* Start Excerpted passage *
We sat around the dinner table watching the little hermit crabs make lines in the sand chasing our messed scraps around on the sand floor, we were eating Wahoo sashimi, courtesy of Ryan Hammond and Kegan Mattheys day in the deep. We finished dinner and the guys settled down with a few beers on the balcony chatting about the day. And then my ears pricked up
“…..that fish must have been 1.8m” came from Ryan
“Ya, the biggest ive seen. You know when they hit the lure with their tail and come out the water sideways?”
“1.8? You sure?”
Whenever you hear a story of a fish that much bigger than what you thought possible there is always some doubt. An 1.8 sounded unbelievable. Kegan sat quietly, but he had that fire in his eyes.
“Ive got the co-ords”
I was fishing with Kegan tomorrow. And I wanted to see the fish Bud now called “the donkey”. Now Kegan was fresh from Oman, home of the giant GT, so if he said this was the biggest Geet hed ever seen in his life, I believed him.
I woke up slightly earlier and hit the tying bench. Rob, Rich and some of the other guys were up already, some relaxed, some tense. Rich was 0-7 on the Bumpies, and on a mission. Im always last on the skiff. My OCD means that every morning all leaders are re-tied, as well as all backing connections. Bill and Keagan were on the boat wading, when I waddled out holding everything I could. Will have to tie the boots on the boat. Don’t want anyone losing their tempers with me.
Kegan wanted to fish one of his favorite spots. A turtle grass finger flat overlooked by most. Less fishing pressure I thought. Kegan threw the anchor and we hopped off. Its deep. A good 20cm over waist deep. And there are some clouds today. Hmmm. Wont be able to see those Lemon Sharks. All three of us waded away from the boat as the tide began dropping. Safety in numbers. Not 15 minutes from the boat and Kegan shouted
“Geet, your 3 o clock, 50 feet, coming towards us!”.
I was ready for this one.
“Ill put it just to the right of him” – ive got a habit of talking out loud. The added pressure seems to help. Like the shot on black on a pool table.
* End Excerpted passage *
* Start Provided information *
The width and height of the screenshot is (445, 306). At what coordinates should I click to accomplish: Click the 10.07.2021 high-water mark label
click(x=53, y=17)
* End Provided information *
* Start Provided information *
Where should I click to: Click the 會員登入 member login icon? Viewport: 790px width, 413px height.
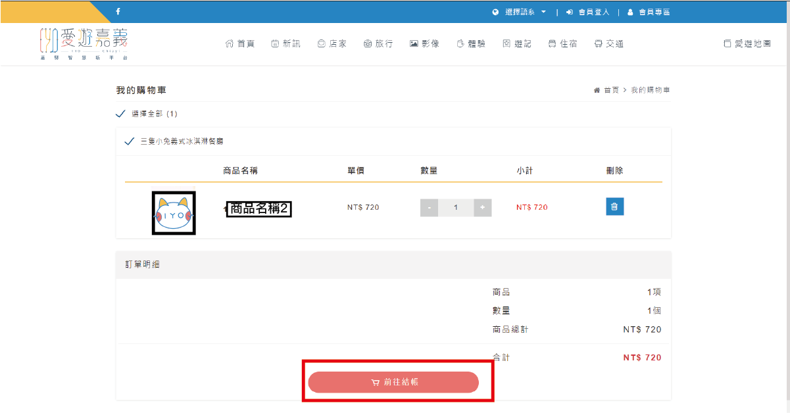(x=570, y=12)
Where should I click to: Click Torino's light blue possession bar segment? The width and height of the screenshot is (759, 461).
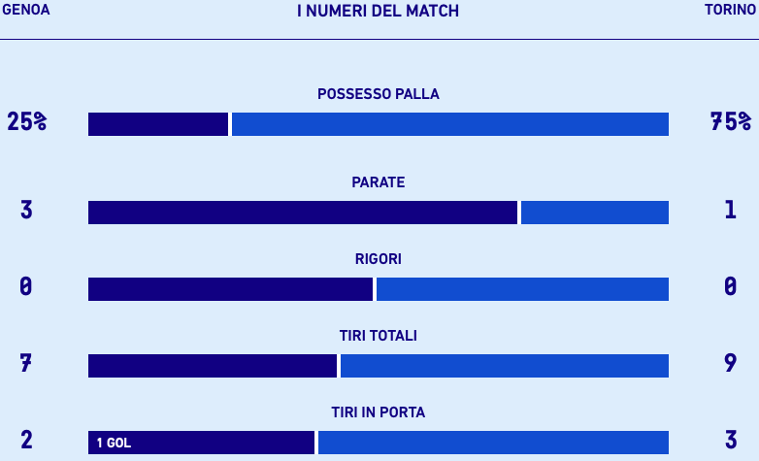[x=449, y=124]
* End Provided information *
* Start Provided information *
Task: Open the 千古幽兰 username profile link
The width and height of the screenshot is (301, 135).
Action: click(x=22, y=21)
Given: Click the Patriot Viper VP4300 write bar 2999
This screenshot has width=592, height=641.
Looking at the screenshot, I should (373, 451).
* End Provided information *
▶ _Exercises to complete_:
- 1) From the fishing story, print the passage beginning at the words "I was ready" and stopping after "a pool table.".
- 2) In the fishing story, what name did Bud give the big fish?
- 3) Continue the fishing story from where it stops.

▶ _Responses per task_:
- 1)
I was ready for this one.
“Ill put it just to the right of him” – ive got a habit of talking out loud. The added pressure seems to help. Like the shot on black on a pool table.

- 2) "the donkey"

- 3)
“Shit, good cast!” Kegan hadn’t finished his sentence when the fish pounced!
“Good fish! Hes on it!” ONNNNNNNN!!!!
I started clearing line as the pitch black Geet ran away from us on the hazy flat. Then the hook pulled. An inspection showed the hook tip bent at a right angle just in front of the barb.
“Hooked him in the bone. Ive seen that in Oman”
I asked Kegan if I should reduce fly size.
“You think this beast is too big for these sub 100s?”
“Maybe, but id rather sacrifice those for that monster we might see”
“Right. Ill be sticking to this.”
The walk continued. Kegan had some questions to ask about the trip id just completed to Kosi Bay. There is serious appeal to a South African GT. Bill must have been wondering what on earth we were talking about. Then I realized, I don’t have another fly. Arrgh. The walk back to the boat. I started back and not 20 paces in Kegan and Bill were doing the GT dance. They didn’t connect. I did the forward moonwalk to the boat in record time. Cut through the 120lb hard flouro and pulled the perfection loop to the point that my hands hurt. Jumped off. Ground to cover.
When I got to the guys we found a section of milky water running the tides direction.
“Fish in there Kegan?”
“Must be a Ray mudding”
“Must be some fish sniffing around there”
“Bill throw a brush fly in there. If those are Rays there must be some Geets around”
I had other ideas. This looked too crabby to not send one through. I stood on the current side of the slick and made 2 casts longitudinally down. Nothing. And there were the culprits. Two rays, making an absolute mess.
Keep walking. Off to our left is the margin of the flat, littered with coral bommies. The tide was pushing from this direction and some dark shapes materialized in the deeper water. Bumpies. Take a shot. Two or three casts made but these guys were spooky.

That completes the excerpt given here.